Stored data
======

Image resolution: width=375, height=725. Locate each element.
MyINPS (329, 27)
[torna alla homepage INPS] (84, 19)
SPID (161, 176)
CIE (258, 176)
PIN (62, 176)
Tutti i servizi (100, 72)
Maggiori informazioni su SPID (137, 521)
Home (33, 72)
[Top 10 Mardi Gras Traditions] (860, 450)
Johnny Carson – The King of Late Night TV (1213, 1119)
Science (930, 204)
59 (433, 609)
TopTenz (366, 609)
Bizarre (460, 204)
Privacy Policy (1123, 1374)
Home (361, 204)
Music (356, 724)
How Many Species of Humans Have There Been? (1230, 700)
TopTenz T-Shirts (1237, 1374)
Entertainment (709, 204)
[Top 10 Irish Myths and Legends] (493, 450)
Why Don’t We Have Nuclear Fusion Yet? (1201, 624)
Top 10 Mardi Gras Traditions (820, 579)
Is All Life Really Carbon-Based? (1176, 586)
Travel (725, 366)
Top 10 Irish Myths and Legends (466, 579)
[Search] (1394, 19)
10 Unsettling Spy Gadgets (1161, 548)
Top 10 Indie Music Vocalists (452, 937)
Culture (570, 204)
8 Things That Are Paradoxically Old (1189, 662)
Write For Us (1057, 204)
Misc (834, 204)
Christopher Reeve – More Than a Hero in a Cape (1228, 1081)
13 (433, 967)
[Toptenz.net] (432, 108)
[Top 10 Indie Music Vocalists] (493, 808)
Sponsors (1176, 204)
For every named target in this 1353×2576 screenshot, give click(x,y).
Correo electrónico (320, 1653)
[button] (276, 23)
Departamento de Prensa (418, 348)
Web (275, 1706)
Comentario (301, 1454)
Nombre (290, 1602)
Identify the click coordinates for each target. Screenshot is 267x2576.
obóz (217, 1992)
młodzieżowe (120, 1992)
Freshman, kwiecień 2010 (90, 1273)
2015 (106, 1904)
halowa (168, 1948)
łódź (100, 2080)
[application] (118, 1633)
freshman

======

What to work on: Every entry above should be written out again, precisely.

Task output:
Image resolution: width=375, height=725. Locate each element.
MyINPS (329, 27)
[torna alla homepage INPS] (84, 19)
SPID (161, 176)
CIE (258, 176)
PIN (62, 176)
Tutti i servizi (100, 72)
Maggiori informazioni su SPID (137, 521)
Home (33, 72)
[Top 10 Mardi Gras Traditions] (860, 450)
Johnny Carson – The King of Late Night TV (1213, 1119)
Science (930, 204)
59 (433, 609)
TopTenz (366, 609)
Bizarre (460, 204)
Privacy Policy (1123, 1374)
Home (361, 204)
Music (356, 724)
How Many Species of Humans Have There Been? (1230, 700)
TopTenz T-Shirts (1237, 1374)
Entertainment (709, 204)
[Top 10 Irish Myths and Legends] (493, 450)
Why Don’t We Have Nuclear Fusion Yet? (1201, 624)
Top 10 Mardi Gras Traditions (820, 579)
Is All Life Really Carbon-Based? (1176, 586)
Travel (725, 366)
Top 10 Irish Myths and Legends (466, 579)
[Search] (1394, 19)
10 Unsettling Spy Gadgets (1161, 548)
Top 10 Indie Music Vocalists (452, 937)
Culture (570, 204)
8 Things That Are Paradoxically Old (1189, 662)
Write For Us (1057, 204)
Misc (834, 204)
Christopher Reeve – More Than a Hero in a Cape (1228, 1081)
13 (433, 967)
[Toptenz.net] (432, 108)
[Top 10 Indie Music Vocalists] (493, 808)
Sponsors (1176, 204)
For every named target in this 1353×2576 screenshot, give click(x,y).
Correo electrónico (320, 1653)
[button] (276, 23)
Departamento de Prensa (418, 348)
Web (275, 1706)
Comentario (301, 1454)
Nombre (290, 1602)
Identify the click coordinates for each target. Screenshot is 267x2576.
obóz (217, 1992)
młodzieżowe (120, 1992)
Freshman, kwiecień 2010 (90, 1273)
2015 (106, 1904)
halowa (168, 1948)
łódź (100, 2080)
[application] (118, 1633)
freshman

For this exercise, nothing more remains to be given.